Scott Benedict said:


> So last night after I gave 6 rides on Uber (slow night), I received 3 additional ratings, all of which were 5 stars, yet at the end of the night my overall (last 500 rides) rating went down from 4.83 to a 4.82.
> 
> Uber did this before and gave me some lame-a$$ excuse about how the ratings work. No matter how the ratings work, math is math. If you only add 3 ratings and they were all 5 stars, there's no way your overall rating can lower.
> 
> ...


i ve been at 4.72 for ove a year now. have canceled alooot, due to lyft requests. or sometimes never canceled and just drove into unknown direction, to pick up a lyft rider. i d ont really bother with ratings anymore.


----------



## Ben105 (Feb 27, 2016)

I don't really care about the ratings, but as a school teacher, i wonder about Uber's math.


----------



## Danz Haagen (Feb 11, 2015)

Scott Benedict said:


> I don't really care about the ratings, but as a school teacher, i wonder about Uber's math.

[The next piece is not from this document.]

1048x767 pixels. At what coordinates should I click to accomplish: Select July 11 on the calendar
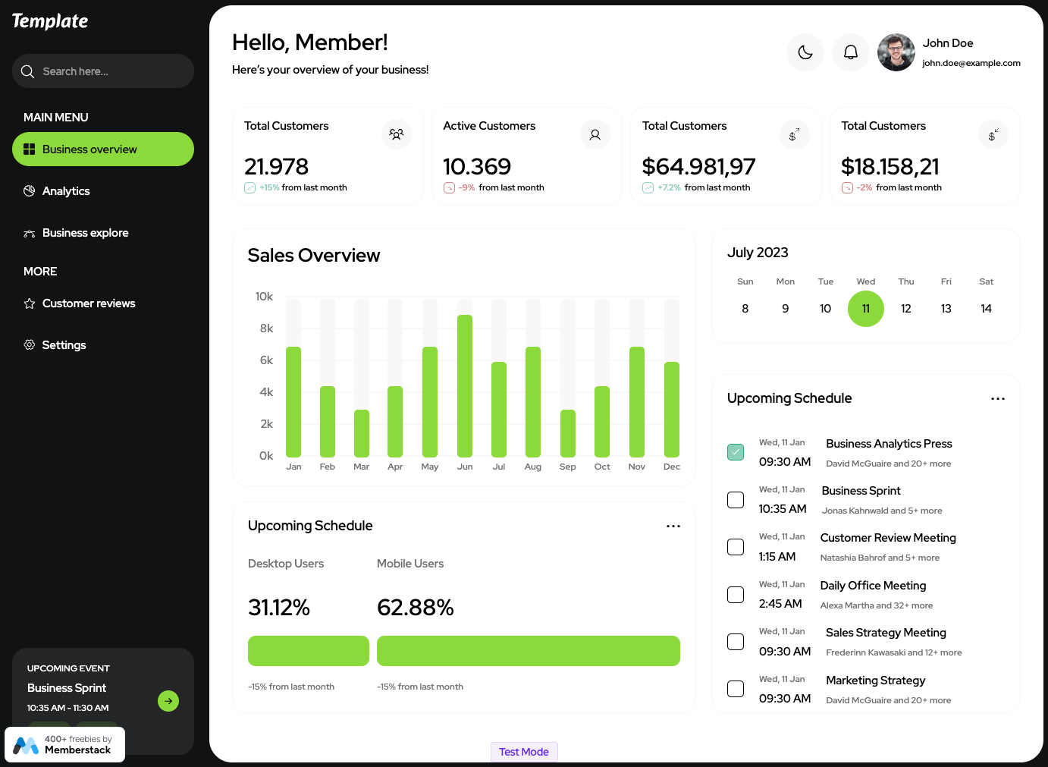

Uber math formula: You lose = Uber Wins (or gains, whatvr)
Either way the formula is structured the way, that you lose as a driver no matter how you try to figure the numbers out.


----------



## ricmut (Jun 22, 2015)

U guys crazzzy.really!ratings.i dont give shit about ratings all i care is making money.nowadAys unless u an an old woman and sometimess men i will open door for you.the rest screw you get it yoself.why shud i bother and you will gimme one star and wont tip.im not kissing ass for 85 cents nor put candy and water bottles.i need save money .im.no feeding those 2.64 buck riders who want u to wait for ten mins and they driving five mins awayyy.


----------



## Ben105 (Feb 27, 2016)

Ubers math is still faulty. I discovered they downgraded my rating last week from a 4.9 to a 4.75 adding one negative rating, a 3, and changing another. The weird thing is my number of 5 star rides and total rated rides didn't change. That's their wonky math.


----------



## wk1102 (Dec 25, 2015)

Scott Benedict said:


> Ubers math is still faulty. I discovered they downgraded my rating last week from a 4.9 to a 4.75 adding one negative rating, a 3, and changing another. The weird thing is my number of 5 star rides and total rated rides didn't change. That's their wonky math.

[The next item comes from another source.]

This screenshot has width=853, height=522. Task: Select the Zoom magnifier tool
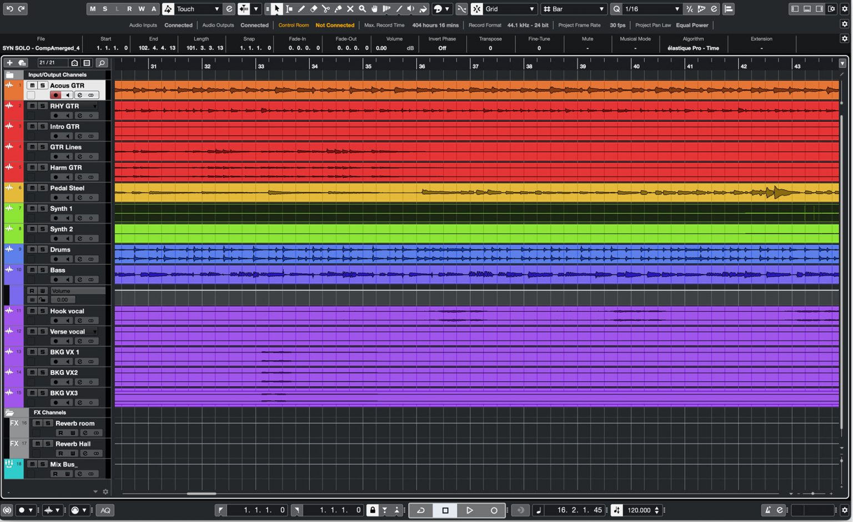point(363,9)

They dont always update the total ave on the app even though it shows you a rated trip/5☆trip. I've had it take 4 days before. Dont sweat it, the math is just math. Its the info tje math reveals tjat tjey are withholding.

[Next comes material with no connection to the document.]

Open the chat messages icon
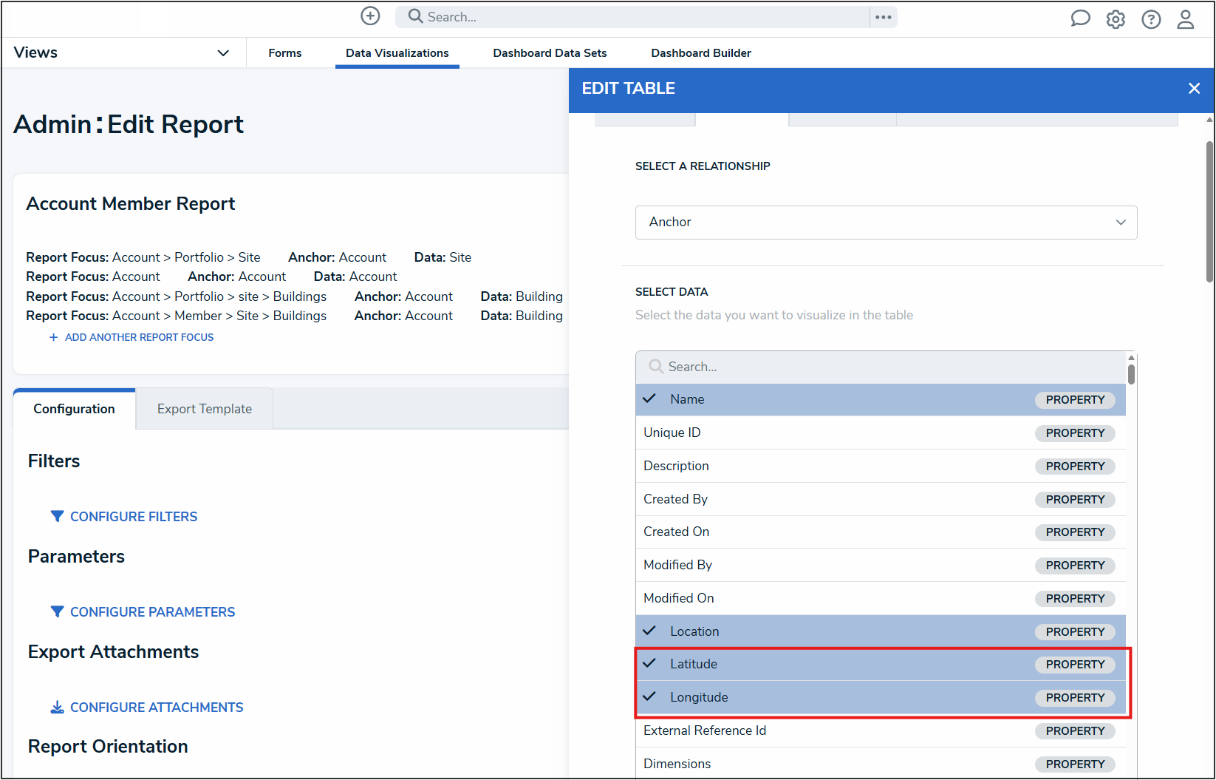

If you email them you can get a breakdown of your ratings. It may tale 4 or 8 replys but you'll get it.


----------



## Ben105 (Feb 27, 2016)

Thanks!


----------



## Another Uber Driver (May 27, 2015)

Scott Benedict said:


> I hate these 4-star ratings.


As do I. The sad thing is that now, when the application invites the passenger to rate, it tells him that four stars is "good". As we all know, according to Uber, _*four stars ain't NO good.*_ I wonder if this is why during some weeks, my Uber rating has taken a ding.



Scott Benedict said:


> i wonder about Uber's math.


Legislation is not the only law(s) that Uber ignores.


----------



## Digits (Sep 17, 2015)

Uber Theorem : Lower rates = Higher earnings for you. Apply this formula to the rating system as well and see the magic unfold.


----------



## UberIsAScam (Mar 9, 2016)

Your rating is determined by FUber, not the passenger. I know this for a fact...I had a steady 4.8 rating. Rejected rides due to Orlando's piss poor payout. Rating dropped to 4.79...and I hadn't picked up a passenger in weeks. There's no math involved.


----------



## Darrell (Dec 27, 2015)

I've heard if you piss off a CSR with a basic common sense question that they try to answer with a generic response and you tell them they in no way, shape, or form even attempted to answer your question, to which they stop responding, they will change a 5 star to something else to cause your rating to drop.

By I heard, I mean they did it to me. I don't even bother emailing CS about anything now except a cleaning fee request.


----------